Most consumers feel a will can adequately assist them if they are placed in a situation of suddenly managing personal and/or household finances. While it might be helpful to determine how assets are to be divided, there is information you may need that is never mentioned in a will. For example, is there a life insurance policy, and who are the beneficiaries? Where is the deed to the house? How much have specific assets increased in value since they were acquired?
So if you are the main accountant in your household, take a few minutes to draft a document that highlights anything your family would need to know about money and investments if you were not there to tell them.
Start with the easy stuff. Write down where you keep your will or trust and whether the lawyer who drafted it maintains a copy, along with his/her name and address. That’s probably the first piece of paper everyone will look for.
List all the bills you pay each month and whether you pay them by check, online or have them deducted automatically from a bank account. If electronic bills are sent to your e-mail address only, make note of it; people will need to look there until they can have the bills directed elsewhere. The same goes with your home loan, if you have one. Your family will need to know how to keep up the payments and whether you have been paying property tax directly or it is collected with your mortgage payment.
Where do you keep important papers, like the deed to your house and the title to your car? If you have a safe deposit box, let people know where it is located – and where you keep the key! If you can, direct family members to other important papers — bills showing improvements you’ve made to your property, old tax returns, etc. Remember, the IRS has three years to audit a tax return, and it’s always possible you won’t be here to explain that deduction for home office furniture you took two years ago.
Make a list of all of your family’s investments — bank and brokerage accounts, CDs, 401(k)s, IRAs, everything. Include where you keep statements for each so someone can easily find the account numbers and balances.
If you have life insurance, write down the name of the company it is with, where the policy can be found, and its value. If the beneficiaries aren’t obvious, this is a good opportunity to identify them so there is no confusion. Provide as much information as possible about other insurance you have — auto and home policies, health insurance, even service contracts for major appliances.

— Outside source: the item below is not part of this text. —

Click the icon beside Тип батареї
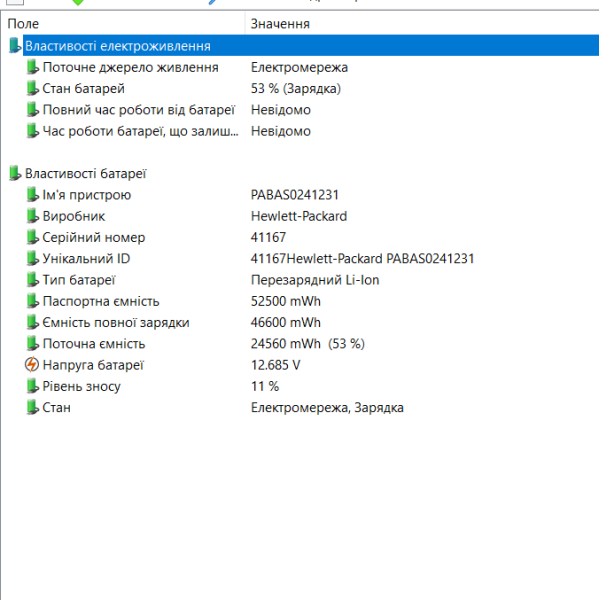The height and width of the screenshot is (600, 600). tap(33, 280)
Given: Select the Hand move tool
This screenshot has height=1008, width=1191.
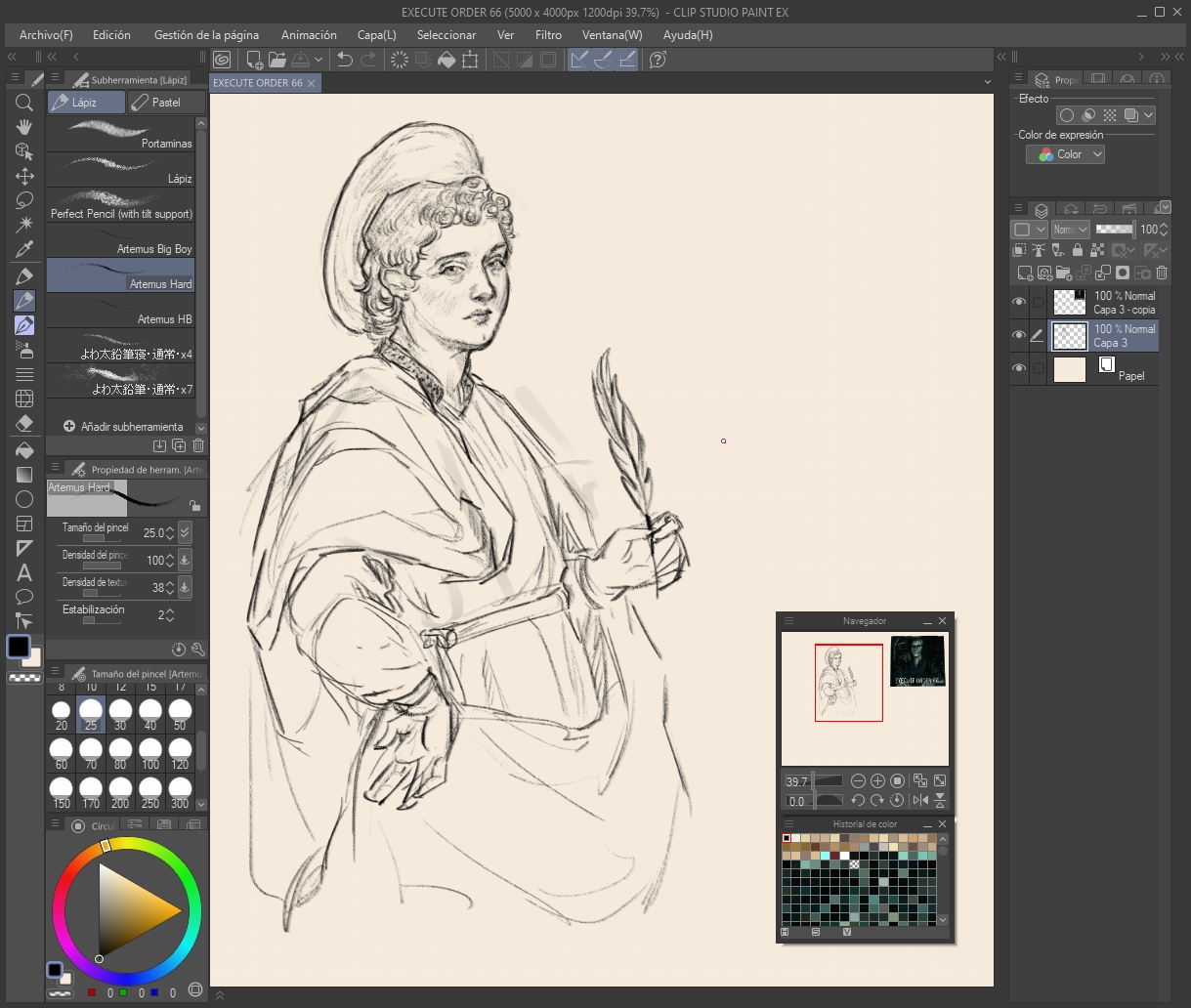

Finally, if you’re the only one who knows the passwords to your online accounts — the ones for your banks, brokerage, or utilities — let people know where they can find them. You don’t need to include the actual passwords on your document; you can just point them in the right direction. You can even do so cryptically to protect against the passwords falling into the wrong hands. For instance, “The passwords is the month of our daughter’s birthday and the day of our son’s birthday.” Then follow up to ensure your family knows what you’re talking about. If you’re really concerned about privacy, there are programs available that will encrypt your passwords so you can safely store them on your computer.
When you’re all done, hand a copy of the document to someone you trust, preferably a family member. Once a year, look it over to see whether anything has changed.
With any luck, you’ll need to update it dozens of times.